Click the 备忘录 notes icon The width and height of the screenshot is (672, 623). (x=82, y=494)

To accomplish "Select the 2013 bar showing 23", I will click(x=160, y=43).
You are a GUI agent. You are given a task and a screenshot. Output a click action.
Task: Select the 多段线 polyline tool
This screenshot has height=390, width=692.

—————

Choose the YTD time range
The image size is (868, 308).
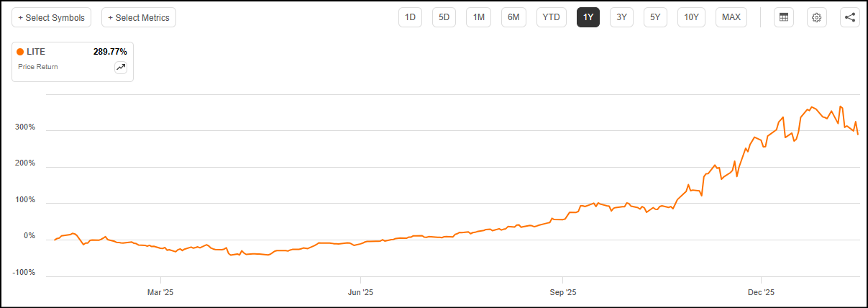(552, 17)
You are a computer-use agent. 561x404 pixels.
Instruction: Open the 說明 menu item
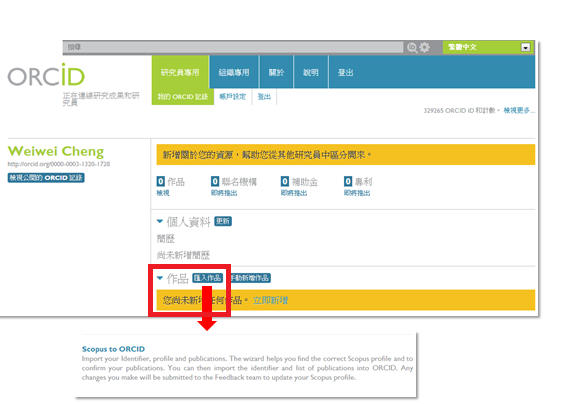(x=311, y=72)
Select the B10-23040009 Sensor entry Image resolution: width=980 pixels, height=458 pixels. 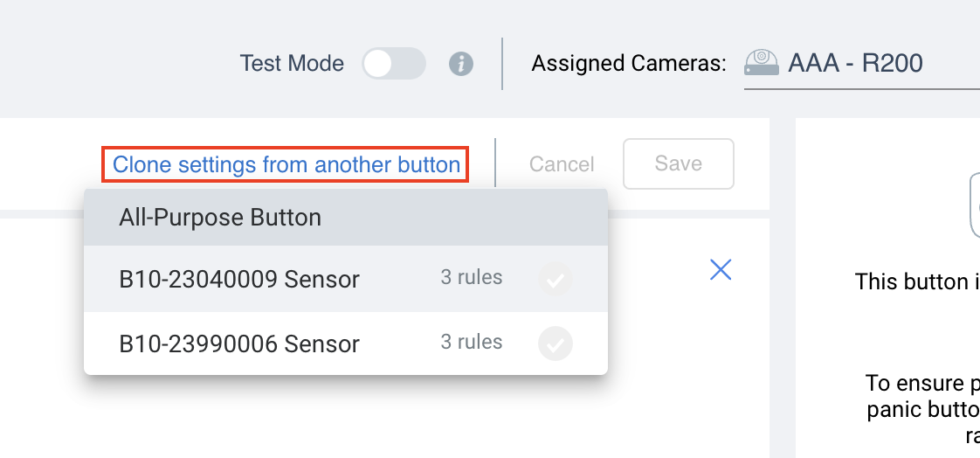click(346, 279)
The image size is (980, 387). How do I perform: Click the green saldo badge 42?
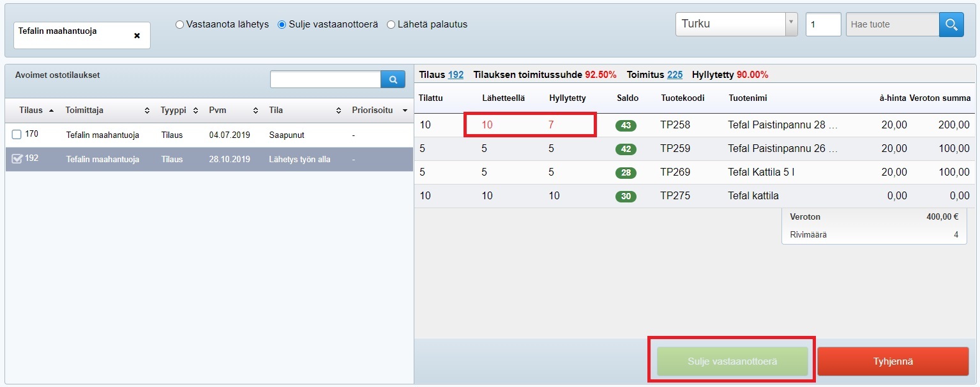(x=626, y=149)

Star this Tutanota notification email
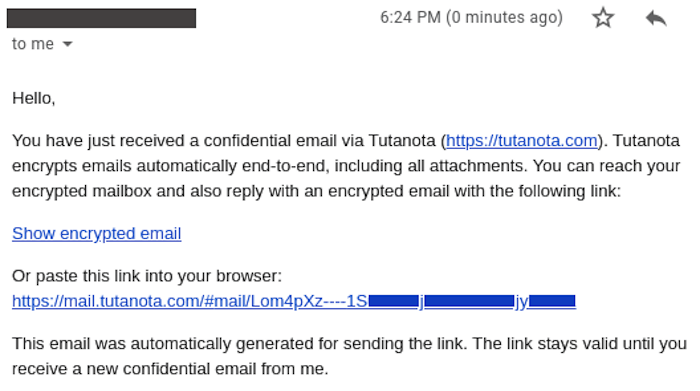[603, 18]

—————

TASK ITEM -
Output exactly the lines of the material above from the one containing "Click the 备忘录" up to and including the one containing "This screenshot has height=390, width=692.".

EXERCISE RESULT -
Click the 备忘录 notes icon The width and height of the screenshot is (672, 623). (x=82, y=494)

To accomplish "Select the 2013 bar showing 23", I will click(x=160, y=43).
You are a GUI agent. You are given a task and a screenshot. Output a click action.
Task: Select the 多段线 polyline tool
This screenshot has height=390, width=692.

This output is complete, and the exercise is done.